Auntie Katie (or Ma Katie) is the Jamaican Oriole (Icterus leucopteryx). Though perhaps not one of the most striking of the American orioles (no relation to the orioles of the Old World), I find its combination of black, white and lemon-lime quite attractive. Despite its name, it is not quite an endemic; it is also found on Isla San Andres, and a somewhat brighter subspecies once lived on Grand Cayman, where it was last seen in 1967.

One of the most widespread and successful birds in the West Indies is the Bananaquit (Coereba flaveola).  I (and an anonymous commentator) have already had things to say about the distinctive-looking Bananaquits of the Bahamas and the more typical ones of St.
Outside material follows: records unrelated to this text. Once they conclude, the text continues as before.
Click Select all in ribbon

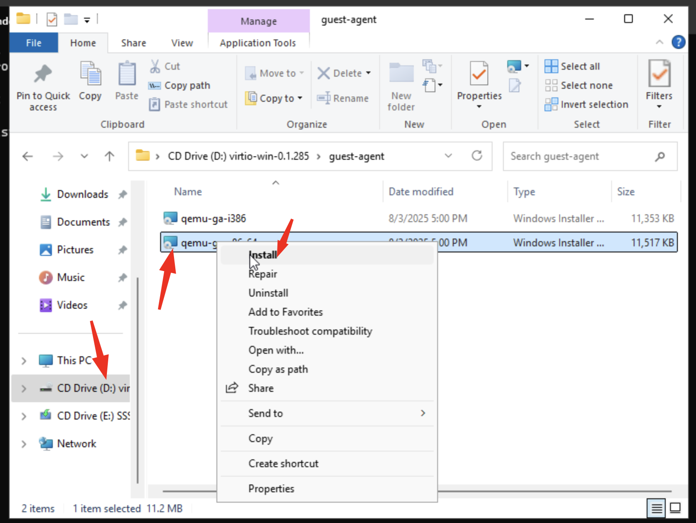572,66
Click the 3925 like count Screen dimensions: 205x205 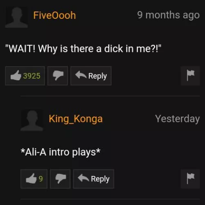[x=32, y=76]
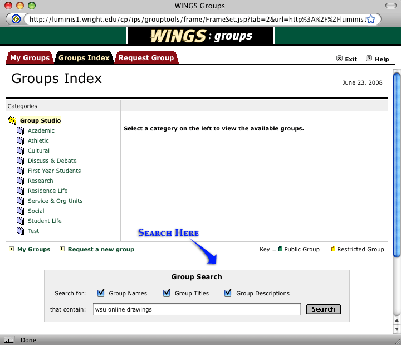Screen dimensions: 401x345
Task: Click the Research category folder icon
Action: click(20, 181)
Thomas.  Jamaica is home to the nominate subspecies (Coereba flaveola flaveola), which is endemic to the island and common everywhere.

Finally, some visitors.  The West Indies are a major wintering ground for many of the species of wood warblers (Parulidae) that breed in eastern North America.  In fact they may be more critical in some ways than the breeding sites, because the birds are more concentrated in the smaller area of the islands.  A hectare of Jamaican forest may hold several times as many birds as a hectare of prime breeding territory.  This is a Prairie Warbler (Dendroica discolor), common in Jamaica despite the utter absence of prairies (it likes mangroves in particular).  This may not be an ideal portrait, but it does show off the amount of white in the tail.

Jamaica may be the most important wintering area for one of its commonest migrant visitors (and one of the handsomest and most charming of the lot), the Black-throated Blue Warbler (Dendroica caerulescens)

The Cape May Warbler (Dendroica tigrina), another favourite of mine, is a good example of how important wintering grounds can be.  It has a tubular tongue, an adaptation for sipping nectar - something it must rarely get a chance to do on its breeding grounds in northern coniferous forests, but an important part of its feeding behaviour on its wintering grounds.  Though it breeds well to the north of even my own home in Canada, it has evolved - so it seems - for the tropics.